Why I Wrote this Book

A few years ago I met a woman who called me to ask for career advice.  She had a good job in a big corporation.  This woman’s parents were Mexican immigrants who drove to Michigan in the summers to pick apples and drove home to Texas to work in citrus plants in the winter. Her mother did not speak English.

This woman and her brothers went to school in Texas and she went to Day Care in Michigan in the summers. She went on to college, graduated, moved to Spain for two years, married a banker and moved back to the United States.

I wondered how this woman had become so successful with a good education, job, husband and family after growing up in a difficult environment.

Later, in Ohio, I met a woman who was 19 or 20 whose parents had come to the US from Nigeria with no money.   They had a family of six children. Both parents worked and the children helped take care of each other. They were so poor that one night they had to move from one house to another and had only garbage bags to stuff their clothes into.
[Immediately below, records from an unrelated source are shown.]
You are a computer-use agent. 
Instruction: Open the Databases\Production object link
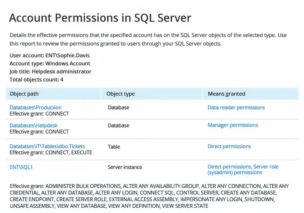35,108
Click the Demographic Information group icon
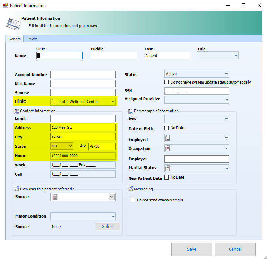The height and width of the screenshot is (259, 267). 130,111
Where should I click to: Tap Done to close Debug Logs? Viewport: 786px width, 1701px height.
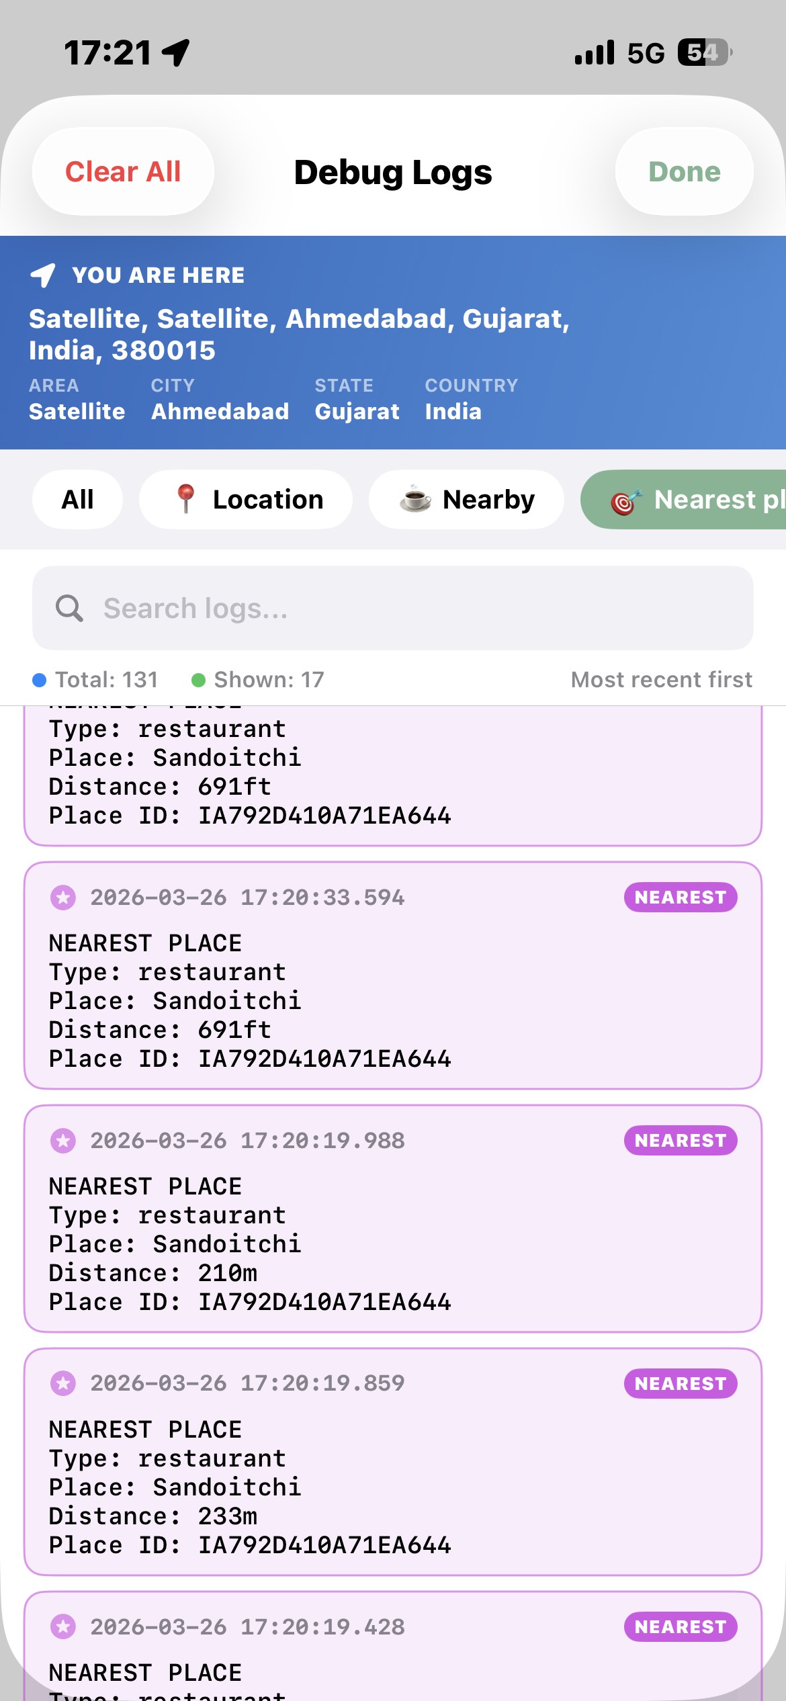(684, 172)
Now she was a sophomore at Harvard University, well on her way to a successful career.   I wondered how she did it. How did she come out of a childhood of poverty and wind up at one of the best universities in the country?
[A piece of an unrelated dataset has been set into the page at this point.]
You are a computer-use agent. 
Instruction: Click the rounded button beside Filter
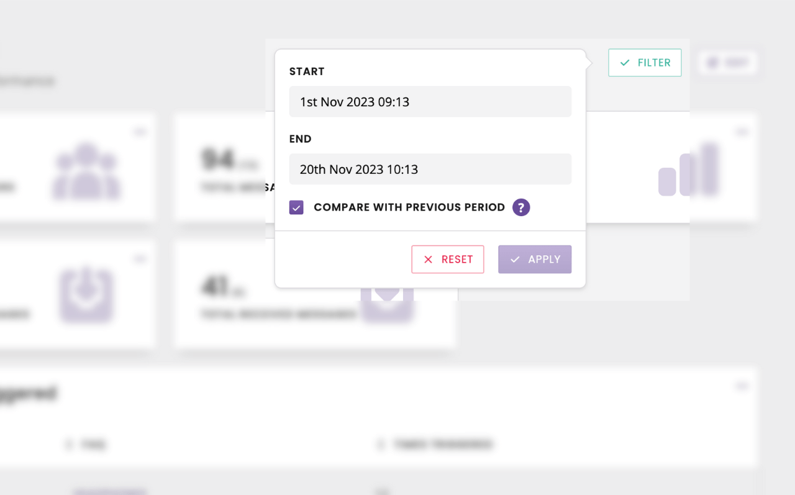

I looked further and met a three-quarter blood American Indian in Oklahoma who had grown up on a reservation, gone to the reservation school until 8th grade, then to a boarding school, went to college, got a good job as an engineer and ended up as Chairman of the Board of a multi-billion dollar corporation.

Following that, I found similar stories about people who had come from difficult backgrounds and accomplished a lot in their lives. I did research on how to raise children that would grow up to be smart, healthy, happy and financially successful. I was trying to find out what made these people turn out so well. The result of this work was the little book “Raising Great Children: Ten Tips from a Grandfather.”

 

Many excellent books have been written about how to raise children. Some of them are stories about successful people and others are research findings or advice from experts, such as doctors, teachers or child care professionals. Most of them are 200 or 300 pages long, however, and it is difficult for busy parents to find time to read long books.
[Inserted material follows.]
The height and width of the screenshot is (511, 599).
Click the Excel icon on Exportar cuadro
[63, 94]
This book is brief, simple and straightforward, yet it covers many important points about how to be a good parent. It can be used by parents alone, or in discussion groups with other parents, or as a guide for other reading to find more about any one topic.

Please read this book and try out the ideas. I wish you the best of luck in your adventure of raising your children. Remember that all kids are amazing and have the potential to live great lives.